Industry experts, including Anil Jain, who holds six patents in fingerprint matching, believe that Disney's new machines scan the entire fingerprint, even if they only store the numerical information.
Lumidigm’s Harbour said the system designed for his theme park client is not compatible with a federal law enforcement database, saying, "Their protocols don't store images."

However, Raul Diaz, Lumidigm’s vice president of sales and marketing, said it is "easy" to change a system from capturing numerical information to storing an entire fingerprint image. "It's a software option," Diaz said. "It's changing just one command." Diaz said few, if any, companies store the fingerprint images due to privacy concerns.

Coney fears Disney could share the fingerprint information. "If they maintain that data, it can be used for anything," Coney said. "If law enforcement shows up, they can gain access to it." Disney's privacy policy says that it may disclose personal information when doing so can help "protect your safety or security."

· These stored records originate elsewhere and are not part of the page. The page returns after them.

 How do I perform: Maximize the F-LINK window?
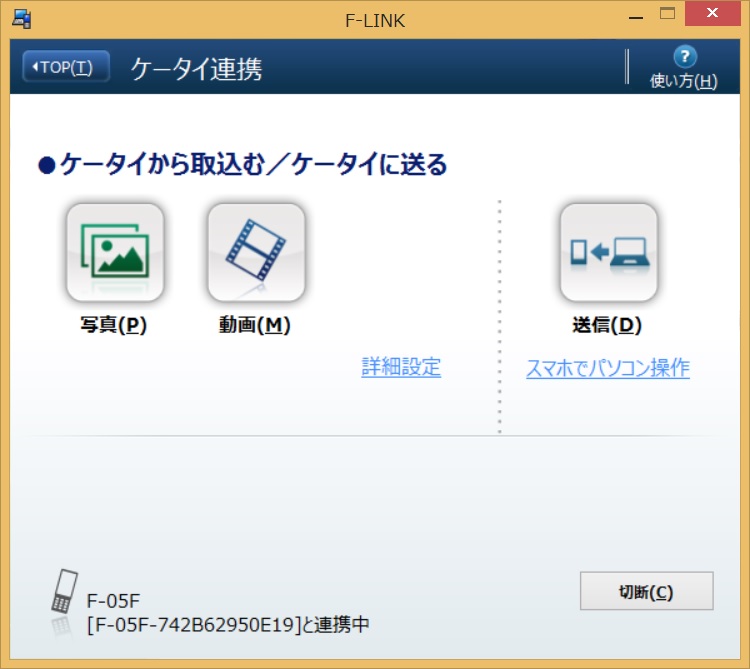pos(669,14)
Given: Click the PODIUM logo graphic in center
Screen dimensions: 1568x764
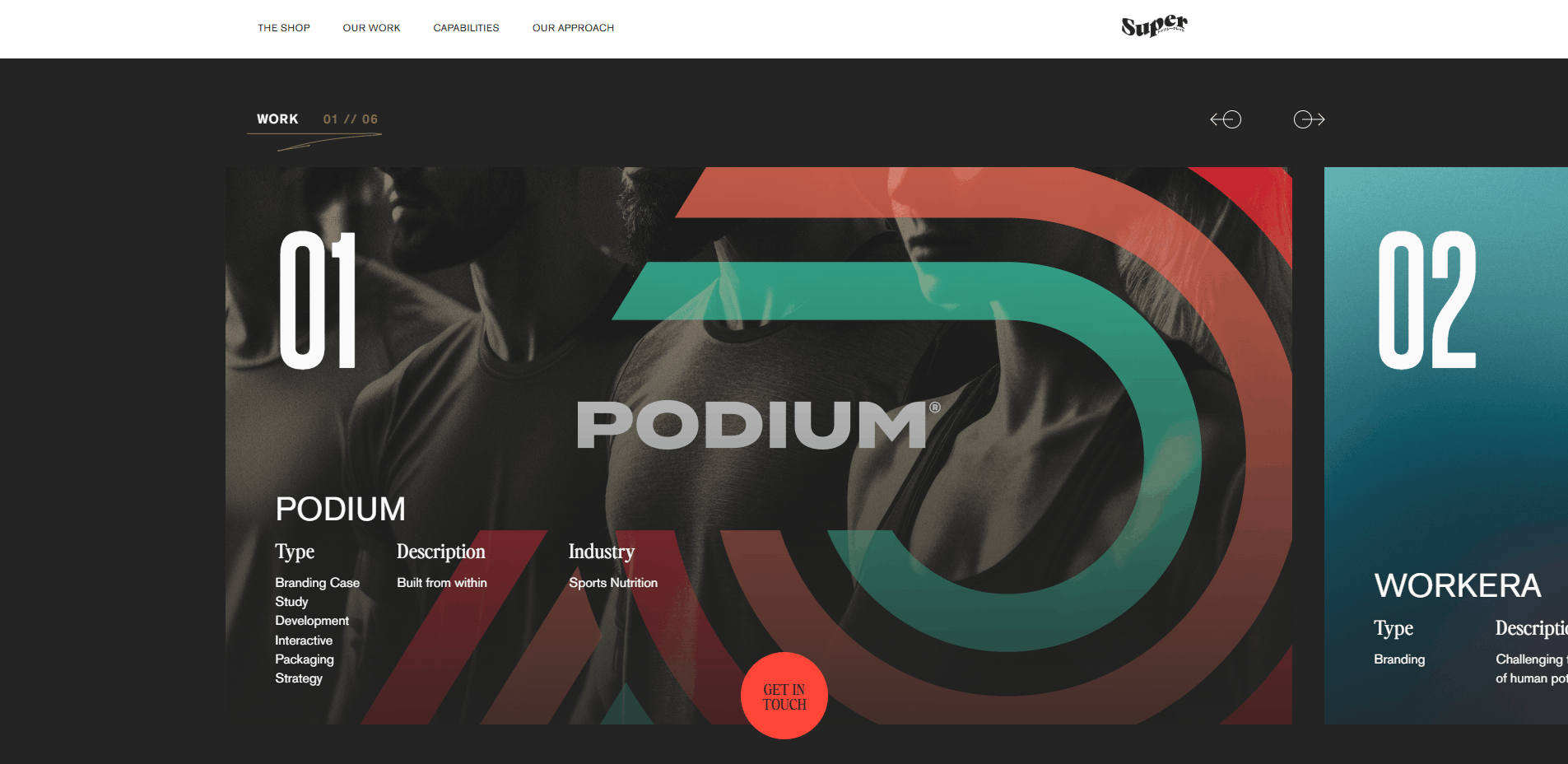Looking at the screenshot, I should tap(758, 425).
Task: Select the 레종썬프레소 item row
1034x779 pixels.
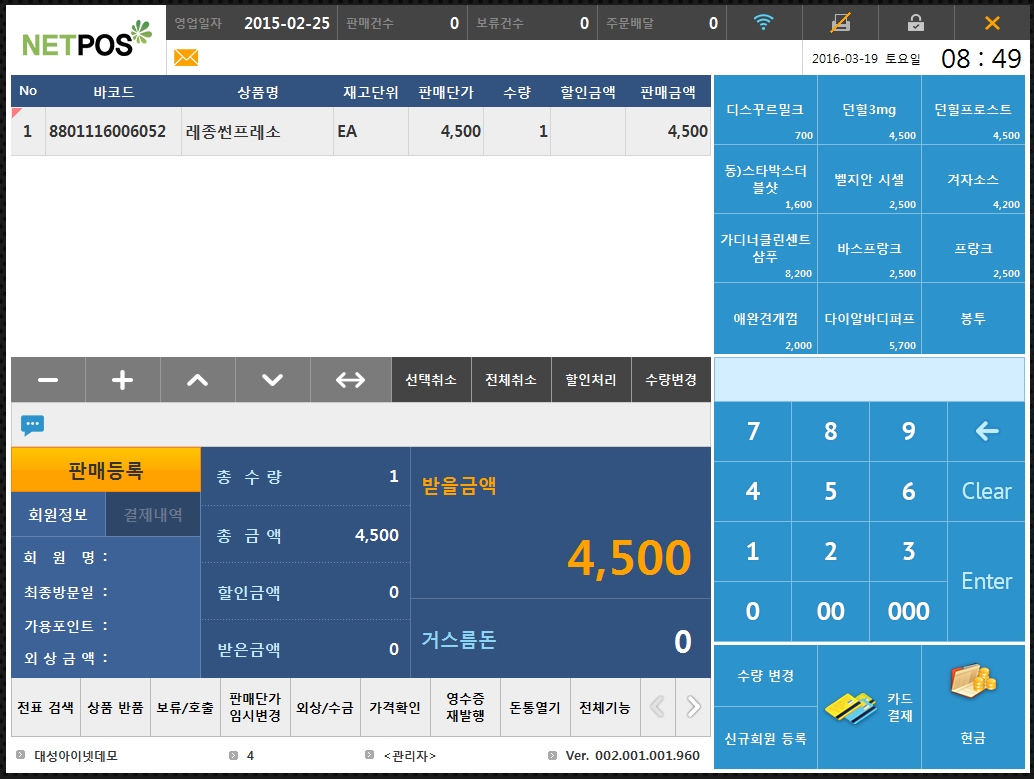Action: (x=360, y=131)
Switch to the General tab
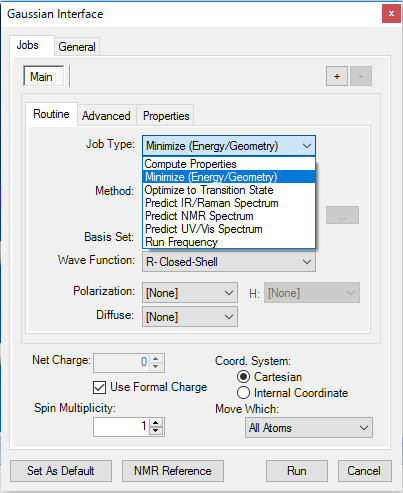403x493 pixels. (x=77, y=47)
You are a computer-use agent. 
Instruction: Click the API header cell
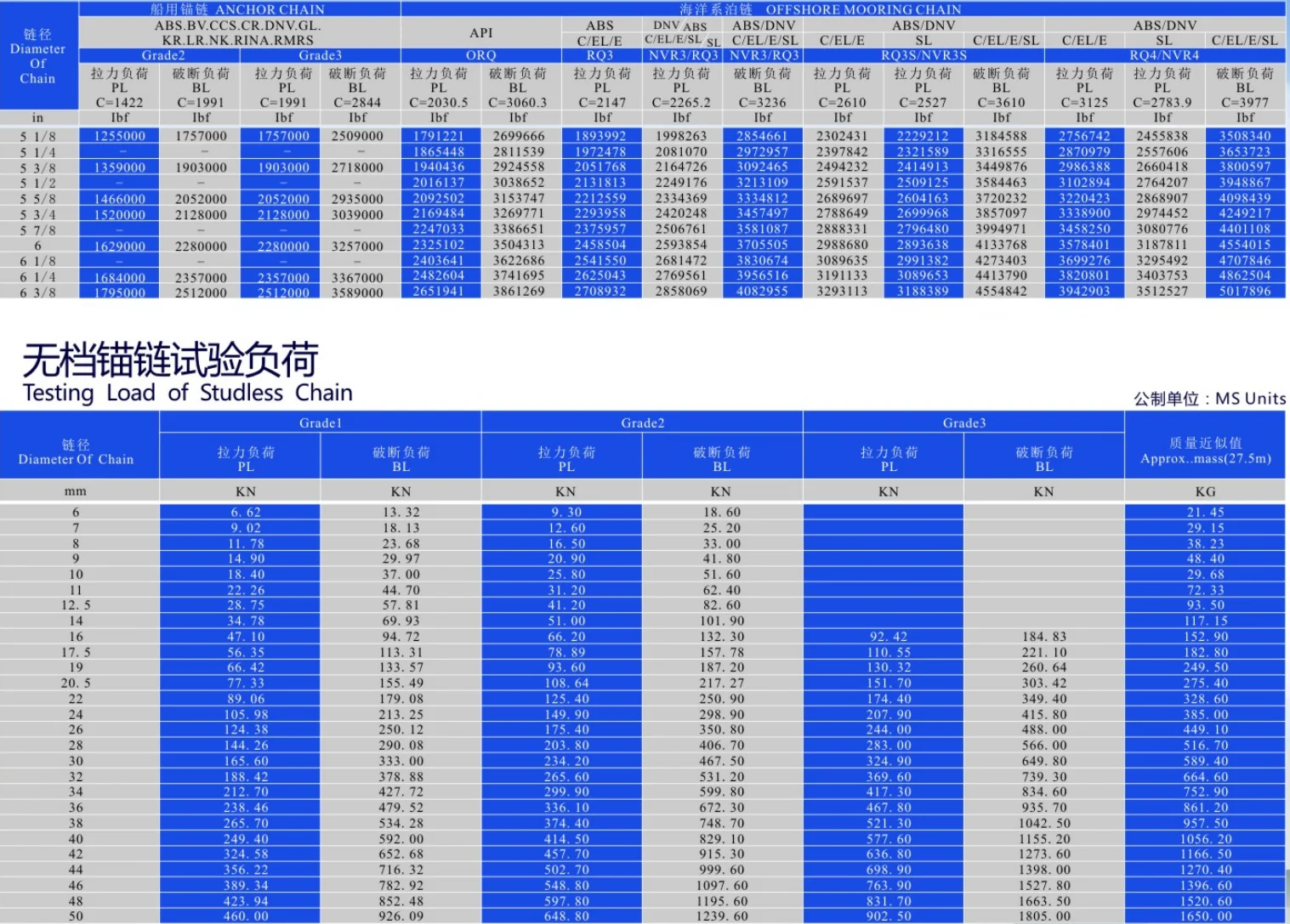480,32
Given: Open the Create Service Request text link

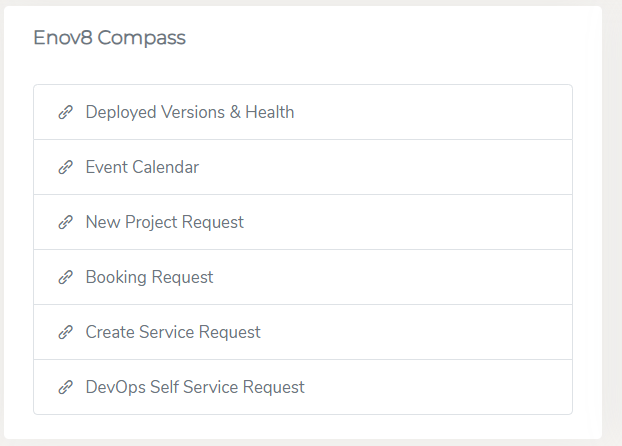Looking at the screenshot, I should (173, 332).
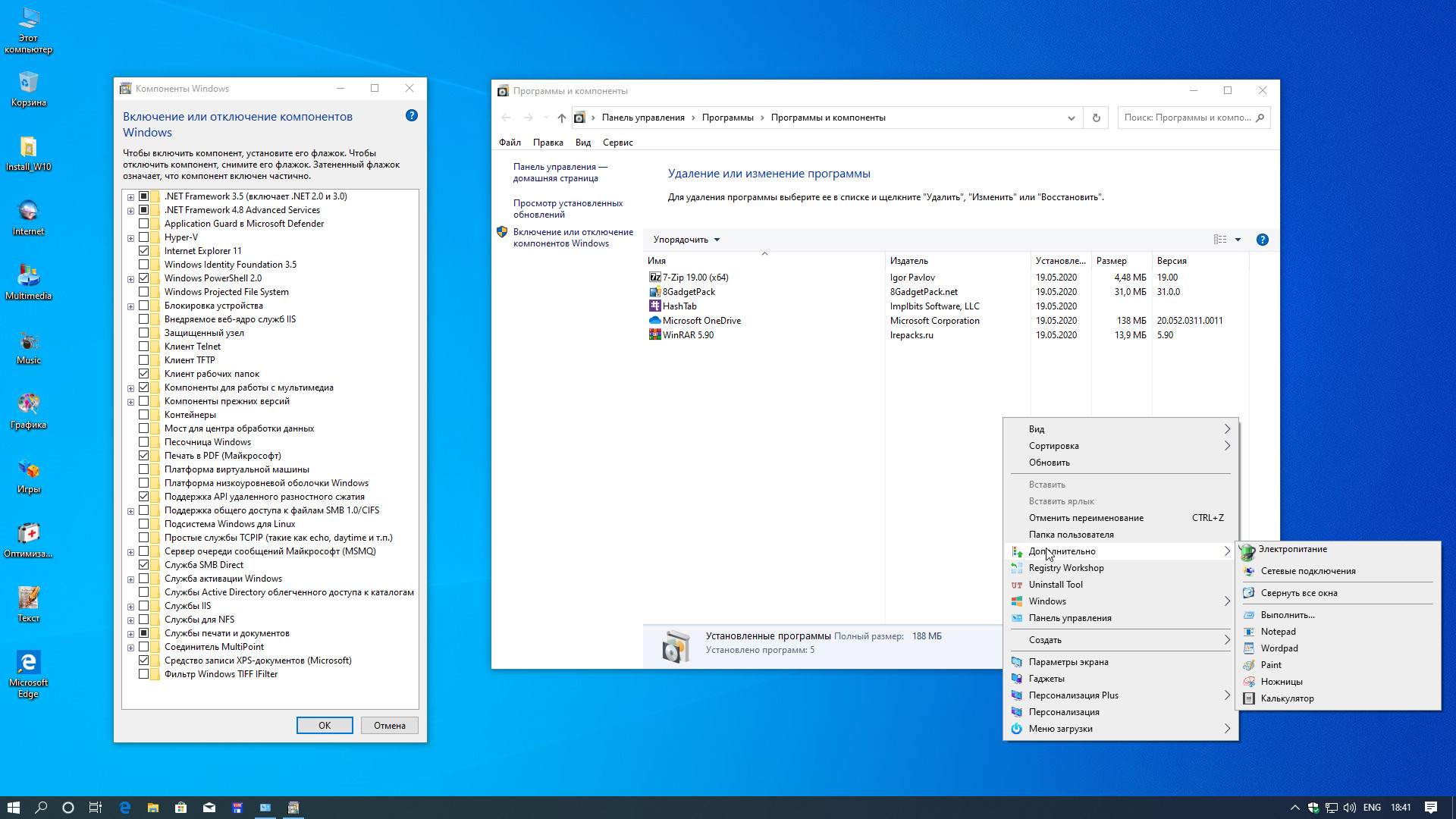
Task: Click OK button in Windows components dialog
Action: pyautogui.click(x=324, y=725)
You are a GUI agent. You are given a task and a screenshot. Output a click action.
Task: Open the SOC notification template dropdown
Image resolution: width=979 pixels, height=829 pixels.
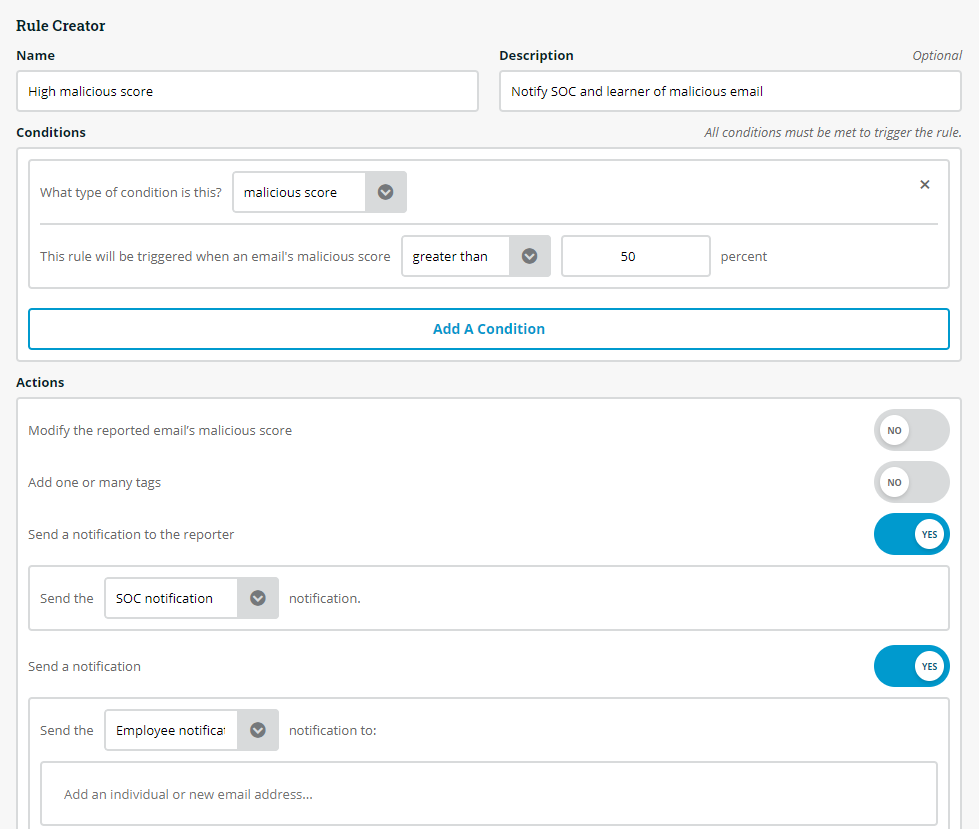171,599
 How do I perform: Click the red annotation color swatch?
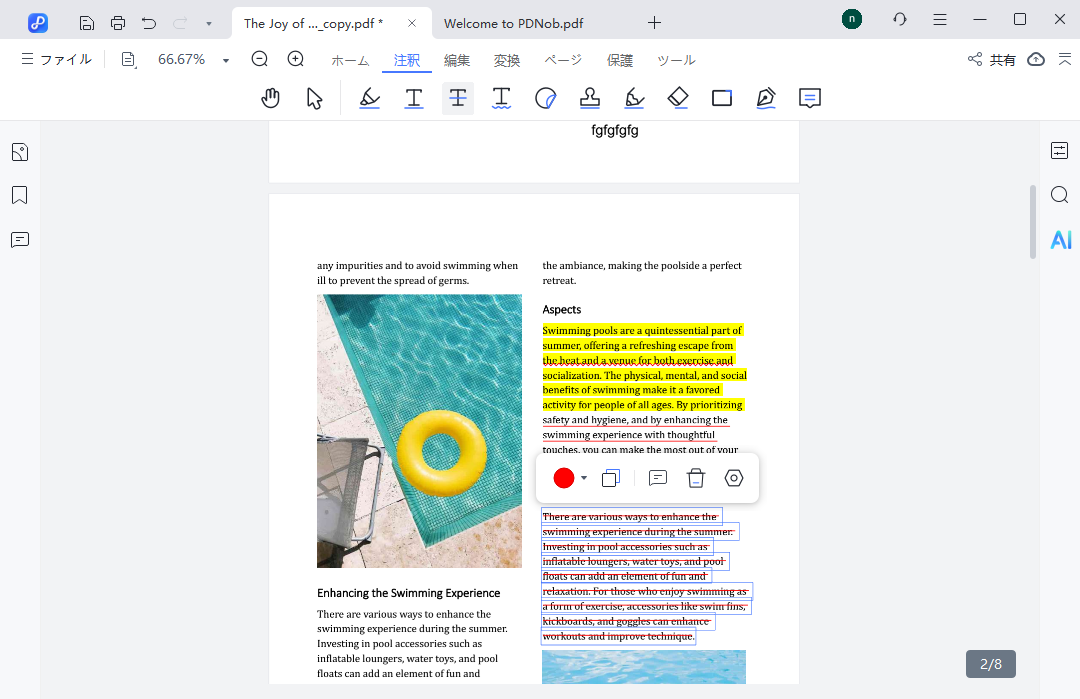click(x=564, y=479)
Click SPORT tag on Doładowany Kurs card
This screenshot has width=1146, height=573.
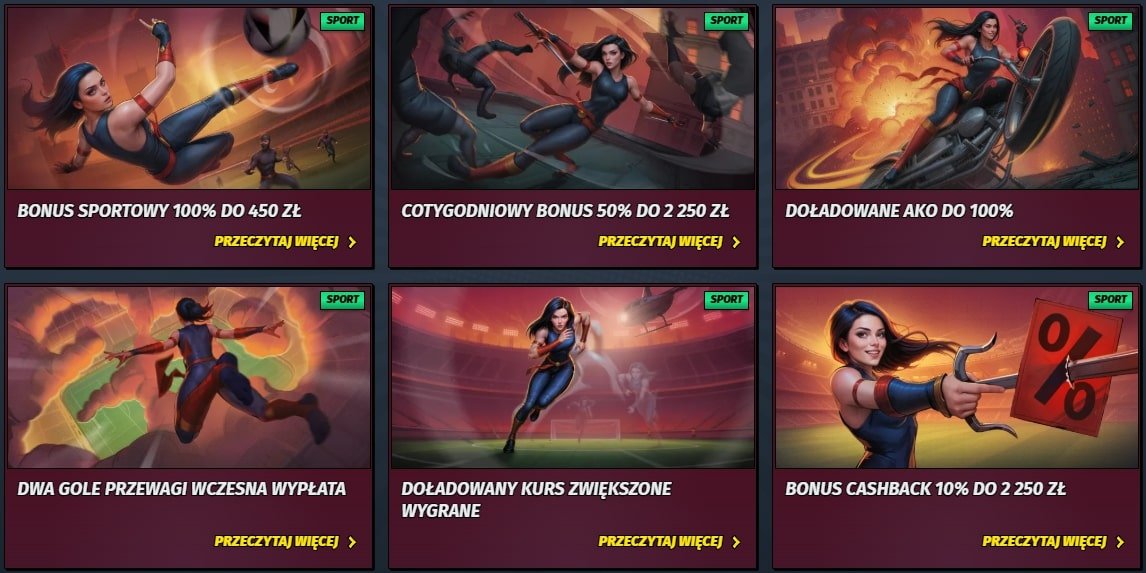coord(726,299)
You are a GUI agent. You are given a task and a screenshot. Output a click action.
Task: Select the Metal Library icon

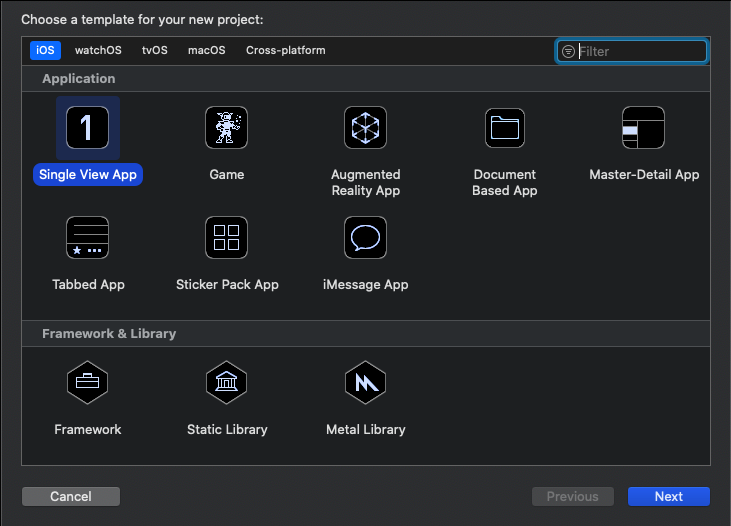366,382
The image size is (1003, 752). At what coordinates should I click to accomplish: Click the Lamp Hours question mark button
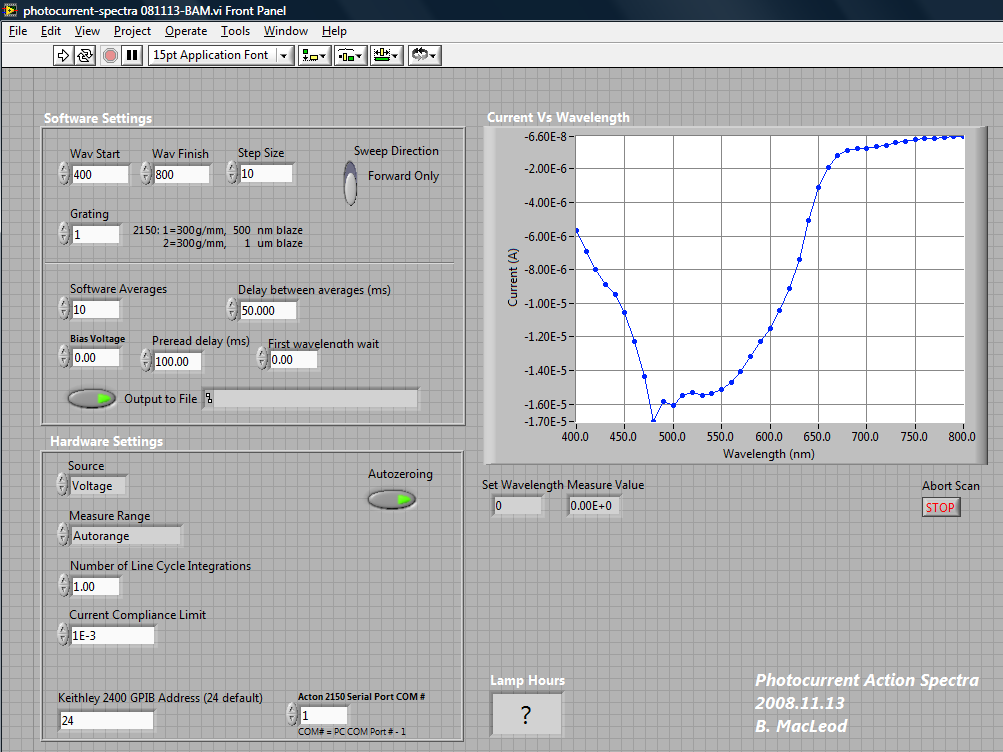[x=526, y=714]
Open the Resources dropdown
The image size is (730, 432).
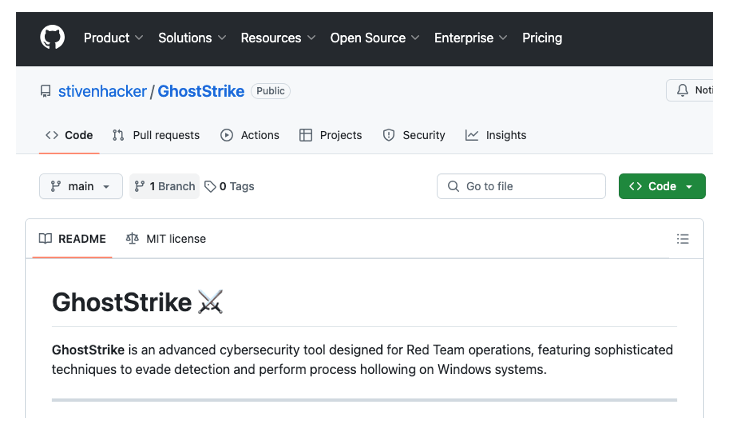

While Walt Disney World in Orlando is the only Disney location to use this biometric technology at its entrances, other theme parks – such as Sea World and Busch Gardens – have begun to use similar technology.
Civil liberties experts fear the use of biometrics by government and private companies will escalate without proper privacy protections. But industry officials say Disney’s extensive use of the technology is a sign of things to come.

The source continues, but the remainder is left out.